QI News and Trends: Bonus Content

National Strategy to Reduce Opioid Epidemic, an Urgent Public Health Priority, Presented in New Report
National Academies of Sciences, Engineering, and Medicine (07/13/17)

A sweeping new report from the National Academies of Sciences, Engineering, and Medicine calls on the Food and Drug Administration (FDA) to review the safety and effectiveness of all approved opioids.

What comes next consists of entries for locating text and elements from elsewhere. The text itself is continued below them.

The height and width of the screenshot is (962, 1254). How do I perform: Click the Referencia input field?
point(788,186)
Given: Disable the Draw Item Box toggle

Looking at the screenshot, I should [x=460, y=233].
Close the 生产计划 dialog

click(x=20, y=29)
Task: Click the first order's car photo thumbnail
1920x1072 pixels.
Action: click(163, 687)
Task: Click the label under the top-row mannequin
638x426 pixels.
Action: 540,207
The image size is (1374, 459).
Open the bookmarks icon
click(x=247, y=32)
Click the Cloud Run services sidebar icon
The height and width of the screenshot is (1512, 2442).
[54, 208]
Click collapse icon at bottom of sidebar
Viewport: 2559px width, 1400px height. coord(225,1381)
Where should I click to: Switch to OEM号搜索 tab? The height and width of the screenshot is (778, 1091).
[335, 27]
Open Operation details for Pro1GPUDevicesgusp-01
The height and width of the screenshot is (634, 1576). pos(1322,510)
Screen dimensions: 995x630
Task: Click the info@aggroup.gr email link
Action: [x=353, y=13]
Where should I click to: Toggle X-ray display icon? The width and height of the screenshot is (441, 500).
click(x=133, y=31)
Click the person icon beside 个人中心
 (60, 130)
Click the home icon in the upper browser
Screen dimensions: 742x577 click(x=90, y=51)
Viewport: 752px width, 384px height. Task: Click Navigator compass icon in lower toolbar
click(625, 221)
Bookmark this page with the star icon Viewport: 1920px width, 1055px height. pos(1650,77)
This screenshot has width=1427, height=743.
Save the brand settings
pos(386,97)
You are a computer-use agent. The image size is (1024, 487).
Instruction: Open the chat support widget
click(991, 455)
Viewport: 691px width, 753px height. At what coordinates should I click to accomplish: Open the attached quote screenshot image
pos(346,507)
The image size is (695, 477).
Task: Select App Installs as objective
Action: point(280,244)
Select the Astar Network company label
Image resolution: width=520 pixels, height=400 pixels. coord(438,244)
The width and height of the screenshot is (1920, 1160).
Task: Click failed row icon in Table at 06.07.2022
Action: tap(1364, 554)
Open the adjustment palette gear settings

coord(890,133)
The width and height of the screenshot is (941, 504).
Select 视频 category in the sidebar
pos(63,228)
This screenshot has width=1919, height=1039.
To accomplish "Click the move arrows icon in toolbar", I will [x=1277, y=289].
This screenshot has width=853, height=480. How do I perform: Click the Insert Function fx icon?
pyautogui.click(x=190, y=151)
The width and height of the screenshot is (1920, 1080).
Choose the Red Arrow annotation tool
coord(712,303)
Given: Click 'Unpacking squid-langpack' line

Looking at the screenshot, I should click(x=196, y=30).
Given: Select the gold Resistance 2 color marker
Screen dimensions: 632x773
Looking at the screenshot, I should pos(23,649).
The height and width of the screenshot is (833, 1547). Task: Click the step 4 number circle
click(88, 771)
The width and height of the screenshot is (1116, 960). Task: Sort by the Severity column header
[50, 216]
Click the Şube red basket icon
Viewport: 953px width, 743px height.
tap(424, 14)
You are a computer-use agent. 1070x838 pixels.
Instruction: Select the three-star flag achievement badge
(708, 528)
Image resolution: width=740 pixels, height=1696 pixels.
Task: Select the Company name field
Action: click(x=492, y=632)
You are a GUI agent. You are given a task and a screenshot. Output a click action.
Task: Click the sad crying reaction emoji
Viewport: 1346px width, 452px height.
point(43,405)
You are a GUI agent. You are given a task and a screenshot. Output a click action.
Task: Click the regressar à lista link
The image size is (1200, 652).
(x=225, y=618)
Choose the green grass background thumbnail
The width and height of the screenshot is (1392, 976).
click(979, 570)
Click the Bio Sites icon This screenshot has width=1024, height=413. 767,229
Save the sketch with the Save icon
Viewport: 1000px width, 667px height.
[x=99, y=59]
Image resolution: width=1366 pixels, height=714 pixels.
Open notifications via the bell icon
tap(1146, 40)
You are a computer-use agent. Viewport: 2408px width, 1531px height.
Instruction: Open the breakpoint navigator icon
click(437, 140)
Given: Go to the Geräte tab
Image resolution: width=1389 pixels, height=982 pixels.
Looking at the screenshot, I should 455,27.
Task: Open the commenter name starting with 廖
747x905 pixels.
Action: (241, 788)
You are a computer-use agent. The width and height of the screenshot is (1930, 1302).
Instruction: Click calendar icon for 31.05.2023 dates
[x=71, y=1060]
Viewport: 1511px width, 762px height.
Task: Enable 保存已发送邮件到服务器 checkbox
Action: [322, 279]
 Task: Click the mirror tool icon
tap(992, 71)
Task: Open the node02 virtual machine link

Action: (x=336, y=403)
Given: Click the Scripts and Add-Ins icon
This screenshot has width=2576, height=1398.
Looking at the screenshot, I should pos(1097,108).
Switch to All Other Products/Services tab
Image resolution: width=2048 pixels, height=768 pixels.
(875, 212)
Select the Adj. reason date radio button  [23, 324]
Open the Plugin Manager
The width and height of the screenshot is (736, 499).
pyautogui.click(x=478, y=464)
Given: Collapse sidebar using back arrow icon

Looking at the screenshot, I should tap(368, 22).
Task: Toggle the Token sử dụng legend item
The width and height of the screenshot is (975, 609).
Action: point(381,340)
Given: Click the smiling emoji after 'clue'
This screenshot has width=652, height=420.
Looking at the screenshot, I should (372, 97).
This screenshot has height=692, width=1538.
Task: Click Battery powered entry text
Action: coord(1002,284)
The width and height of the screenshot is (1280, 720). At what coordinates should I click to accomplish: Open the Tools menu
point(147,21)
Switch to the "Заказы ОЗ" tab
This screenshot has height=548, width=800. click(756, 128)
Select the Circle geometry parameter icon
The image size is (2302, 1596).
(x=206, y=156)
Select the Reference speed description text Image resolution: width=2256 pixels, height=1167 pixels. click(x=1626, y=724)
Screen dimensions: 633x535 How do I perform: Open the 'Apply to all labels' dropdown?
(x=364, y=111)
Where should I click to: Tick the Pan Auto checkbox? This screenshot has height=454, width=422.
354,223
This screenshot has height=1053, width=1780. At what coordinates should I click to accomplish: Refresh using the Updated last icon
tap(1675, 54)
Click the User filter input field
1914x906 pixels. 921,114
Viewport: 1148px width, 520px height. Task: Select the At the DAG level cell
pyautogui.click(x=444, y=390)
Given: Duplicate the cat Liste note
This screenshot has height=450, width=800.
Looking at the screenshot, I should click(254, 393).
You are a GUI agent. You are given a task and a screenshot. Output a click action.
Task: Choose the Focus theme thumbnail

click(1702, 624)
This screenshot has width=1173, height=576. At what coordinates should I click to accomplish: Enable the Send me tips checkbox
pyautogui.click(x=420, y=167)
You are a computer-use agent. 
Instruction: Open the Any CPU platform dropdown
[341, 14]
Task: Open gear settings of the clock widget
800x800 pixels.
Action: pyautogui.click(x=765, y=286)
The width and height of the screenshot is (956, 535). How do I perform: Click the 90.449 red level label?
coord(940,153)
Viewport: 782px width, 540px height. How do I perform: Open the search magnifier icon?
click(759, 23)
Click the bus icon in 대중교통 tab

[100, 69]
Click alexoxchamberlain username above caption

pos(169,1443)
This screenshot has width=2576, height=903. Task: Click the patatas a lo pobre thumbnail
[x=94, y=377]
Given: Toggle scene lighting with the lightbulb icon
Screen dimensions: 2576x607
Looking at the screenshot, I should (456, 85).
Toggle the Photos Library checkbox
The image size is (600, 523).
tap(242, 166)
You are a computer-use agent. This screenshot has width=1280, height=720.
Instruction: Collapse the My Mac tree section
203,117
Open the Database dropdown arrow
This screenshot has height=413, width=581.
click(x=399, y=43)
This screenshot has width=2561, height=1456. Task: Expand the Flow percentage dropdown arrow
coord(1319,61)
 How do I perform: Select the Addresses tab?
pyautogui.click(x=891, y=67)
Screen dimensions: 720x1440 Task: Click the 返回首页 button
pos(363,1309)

The report notes that containing and reversing the societal effects of the prescription and illicit opioid epidemics, which are intertwined, will take years of sustained and coordinated efforts. "The broad reach of the epidemic has blurred the formerly distinct social boundary between prescribed opioids and illegally manufactured ones, such as heroin," says committee chair Richard J. Bonnie, Harrison Foundation Professor of Medicine and Law and director of the Institute of Law, Psychiatry, and Public Policy at the University of Virginia in Charlottesville. "This report provides an action plan directed particularly at the health professions and government agencies responsible for regulating them." Among the committee's recommendations are that states should convene a public-private partnership to implement drug take-back programs that allow drugs to be returned to any pharmacy on any day; public and private payers, including insurance companies, should develop reimbursement models that support evidence-based and cost-effective comprehensive pain management; and that the Department of Health and Human Services, in concert with state organizations, should conduct or sponsor research on how data from prescription drug monitoring programs can be better leveraged to track opioid prescribing and dispensing information. In addition, the report suggests that the National Institutes of Health, the Substance Abuse and Mental Health Services Administration, the U.S. Department of Veterans Affairs, and industry should invest in research that examines the nature of pain and opioid use disorder, and also develop new non-addictive treatments for pain.